▸ WORK TO COMPLETE
Return the line containing "This screenshot has height=809, width=756." together with every later line up to the end of the records, exactly and with no pictures; return nothing else.

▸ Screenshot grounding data
★ ★ ★ ★
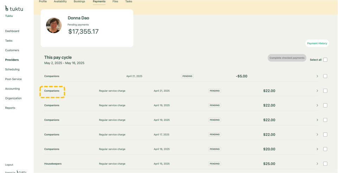Open Dashboard from the sidebar

(12, 31)
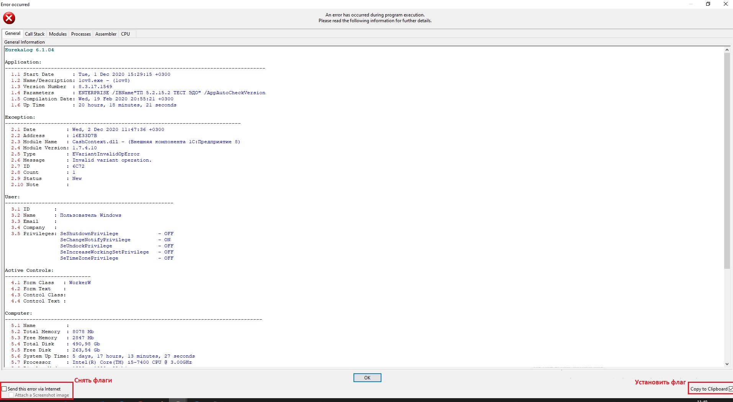Close the Error occurred dialog
This screenshot has width=733, height=402.
pos(725,4)
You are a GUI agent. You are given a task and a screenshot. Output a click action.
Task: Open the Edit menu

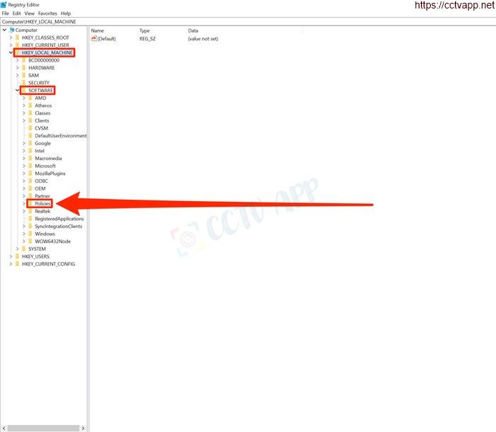pos(16,13)
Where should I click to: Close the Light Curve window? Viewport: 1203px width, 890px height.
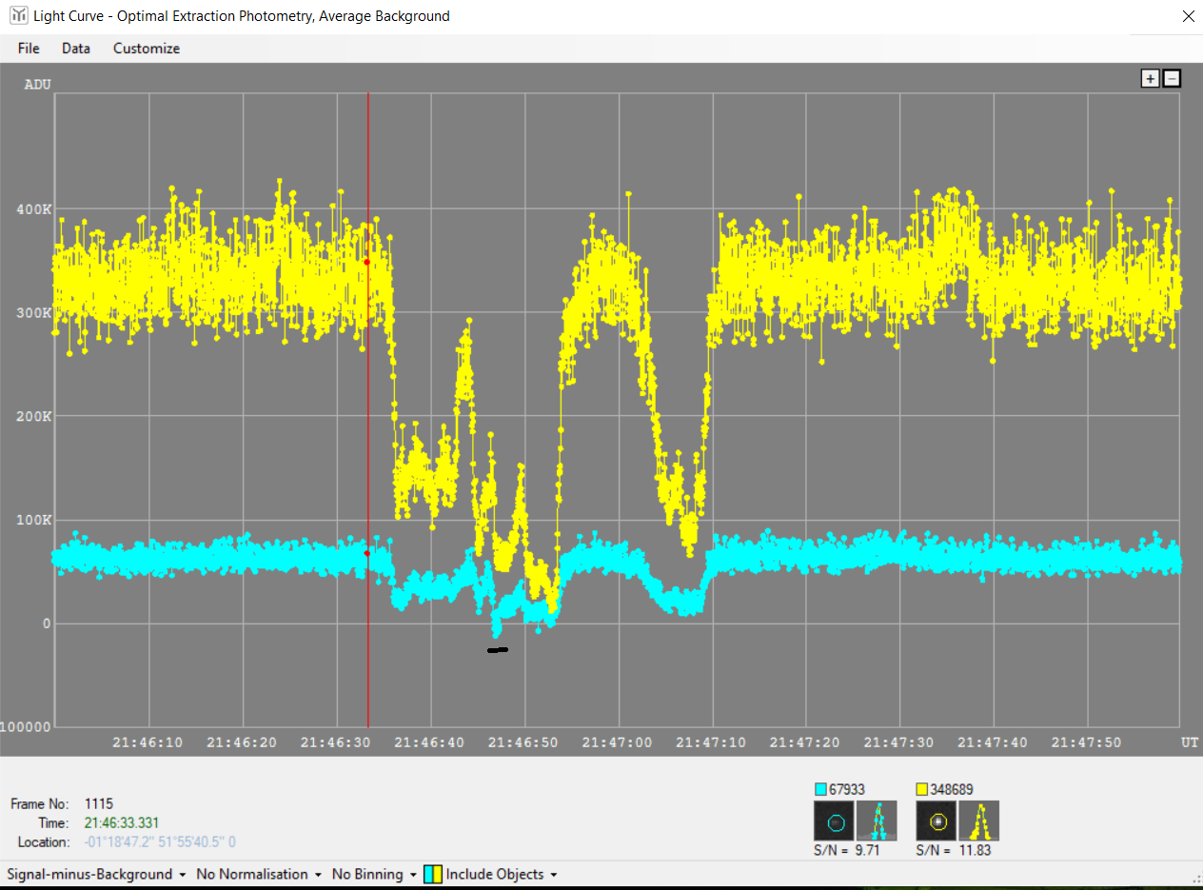(1187, 16)
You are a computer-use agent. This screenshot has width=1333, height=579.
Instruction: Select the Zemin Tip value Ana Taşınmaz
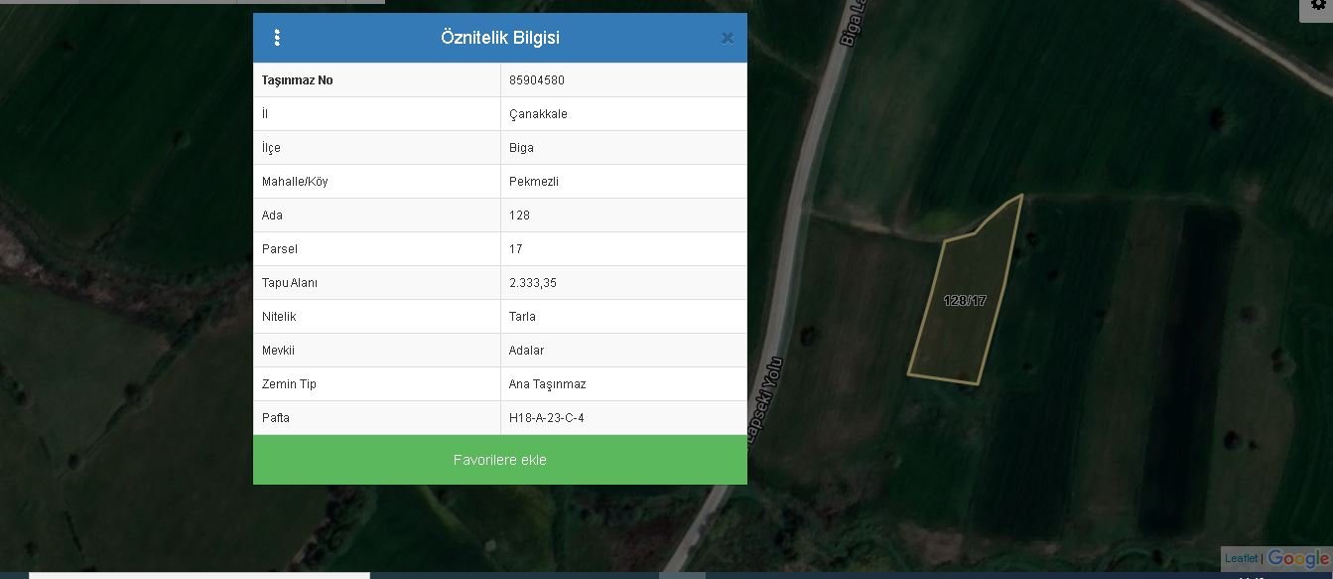click(x=547, y=384)
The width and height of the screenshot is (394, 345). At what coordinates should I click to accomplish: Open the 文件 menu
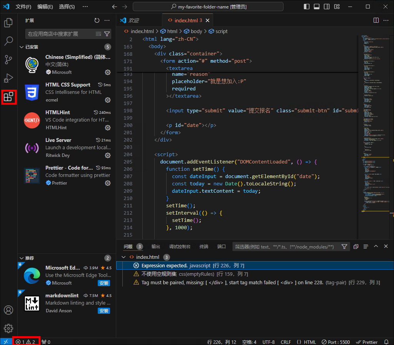(23, 6)
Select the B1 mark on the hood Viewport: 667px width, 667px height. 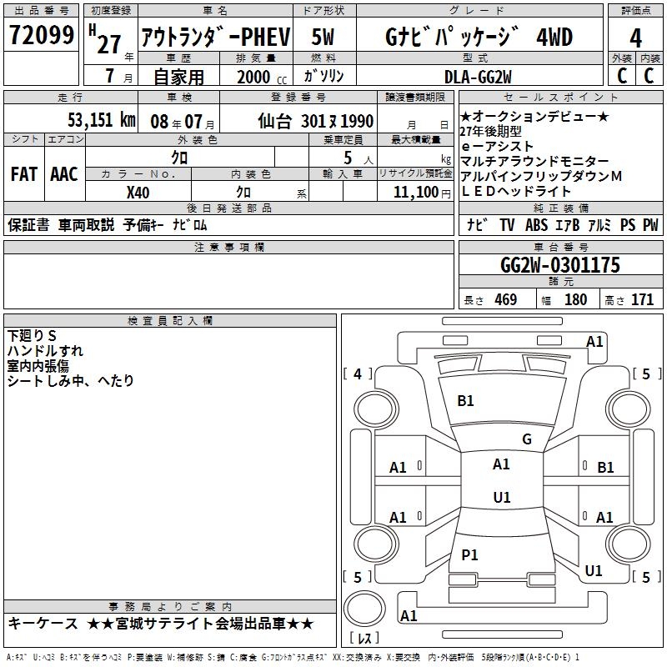pyautogui.click(x=465, y=401)
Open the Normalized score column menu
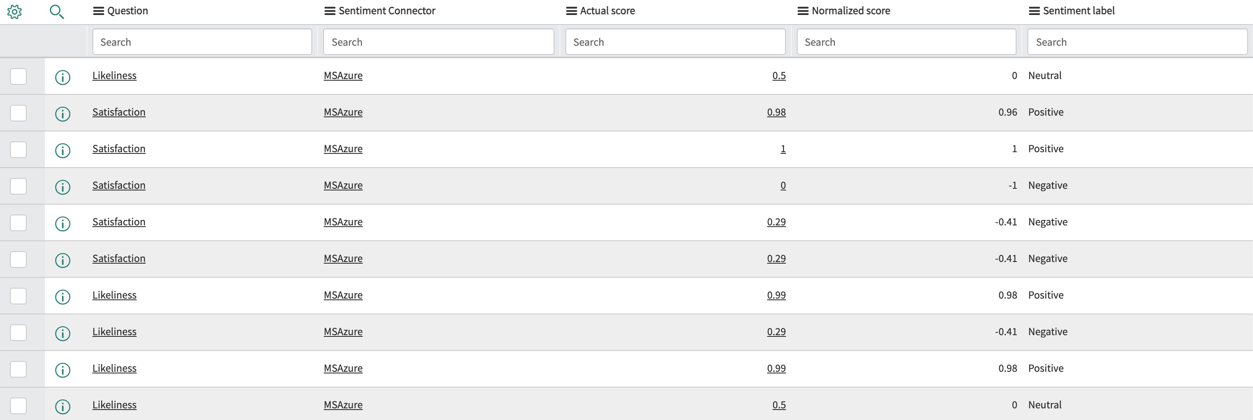Screen dimensions: 1253x420 [802, 10]
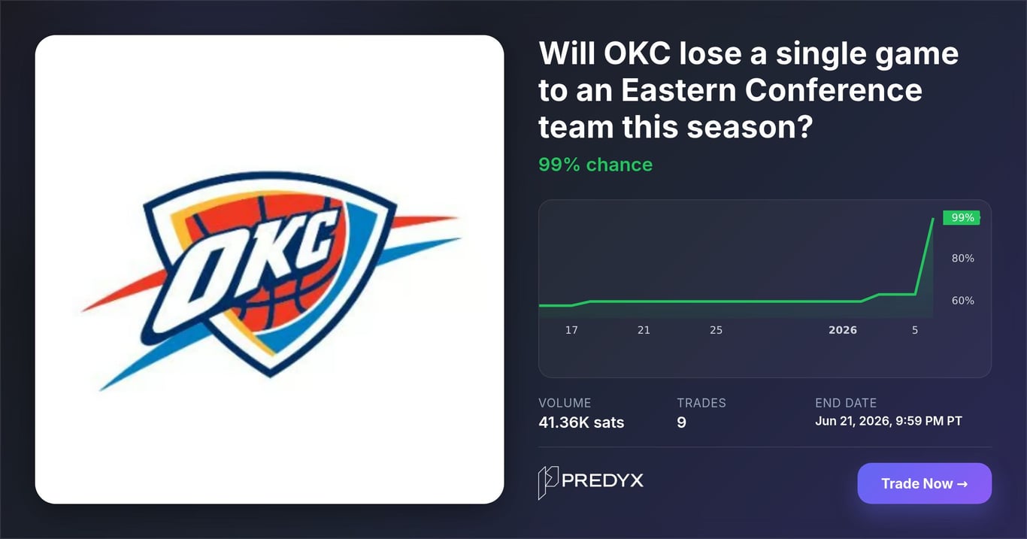The width and height of the screenshot is (1027, 539).
Task: Click the 60% axis label
Action: pos(963,301)
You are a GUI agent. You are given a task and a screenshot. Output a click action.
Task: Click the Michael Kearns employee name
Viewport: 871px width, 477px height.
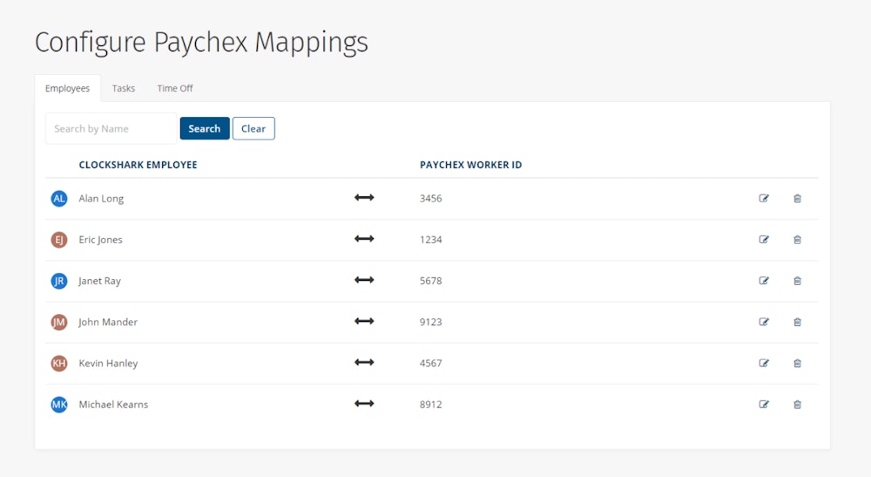(113, 405)
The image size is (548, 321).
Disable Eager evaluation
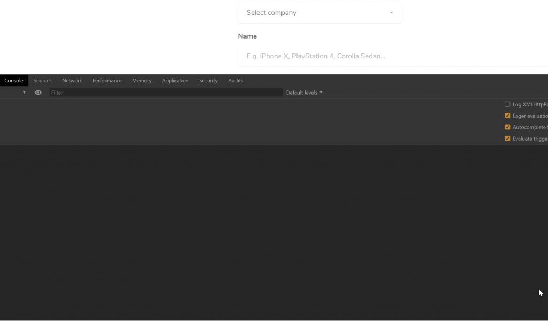click(507, 116)
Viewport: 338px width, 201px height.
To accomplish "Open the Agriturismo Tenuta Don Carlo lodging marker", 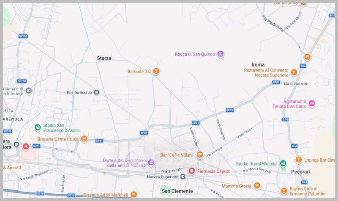I will (312, 103).
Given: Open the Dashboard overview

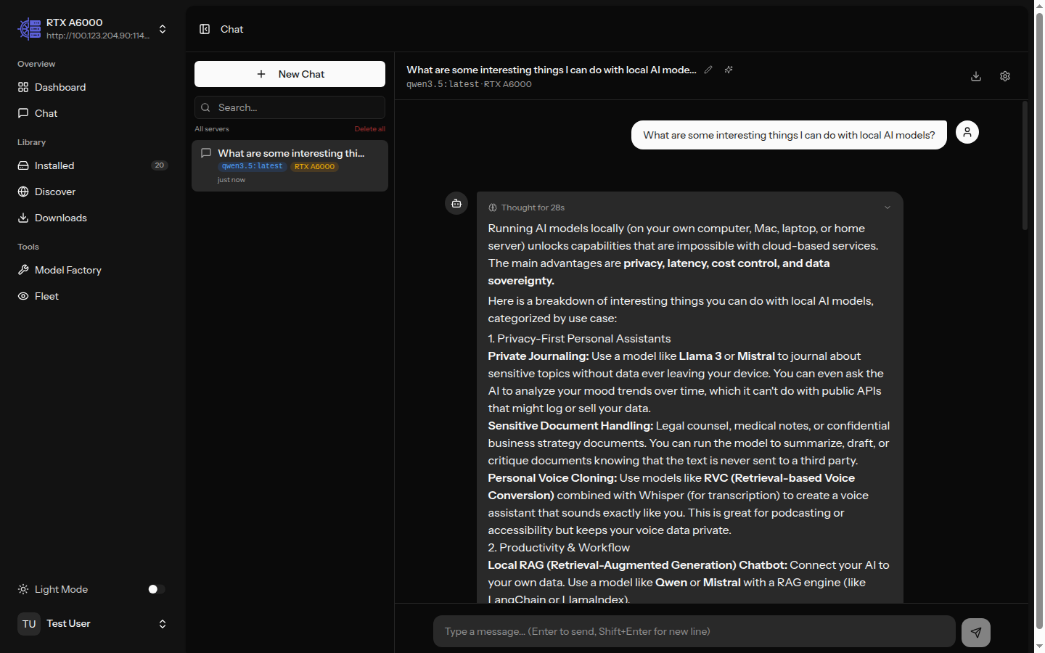Looking at the screenshot, I should pyautogui.click(x=60, y=87).
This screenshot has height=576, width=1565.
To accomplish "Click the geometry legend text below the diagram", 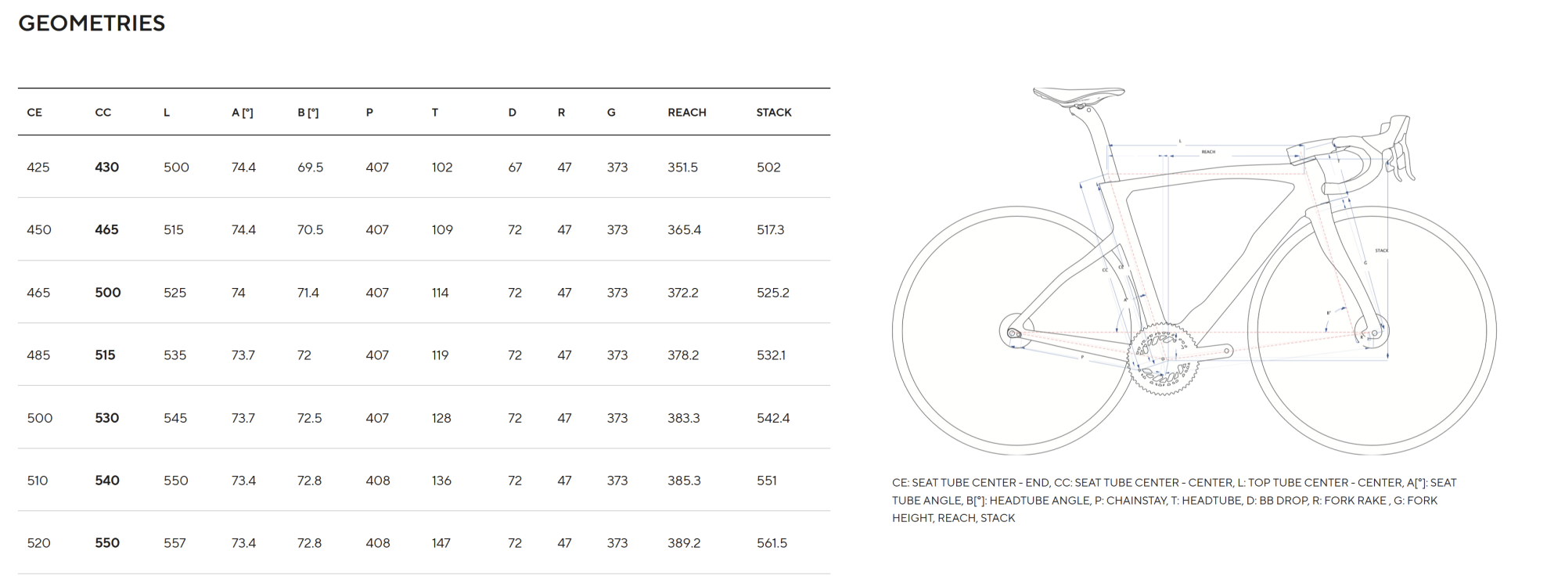I will click(1174, 500).
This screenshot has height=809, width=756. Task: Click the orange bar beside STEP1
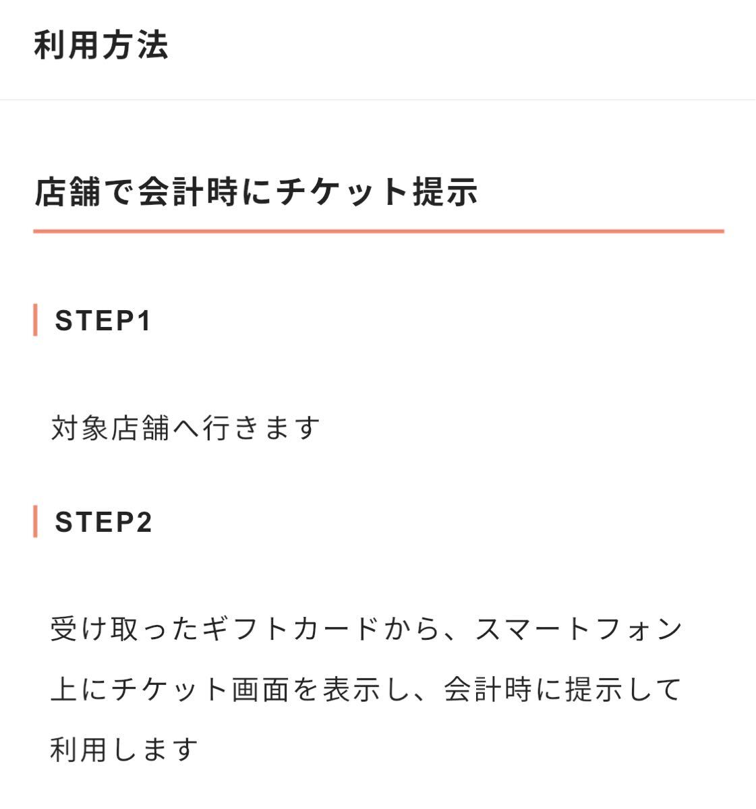pyautogui.click(x=35, y=320)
★ ★ ★ ★
▸ SOLUTION FOR THIS TASK
This screenshot has height=809, width=756. Task: Click the orange bar beside STEP1
pyautogui.click(x=35, y=320)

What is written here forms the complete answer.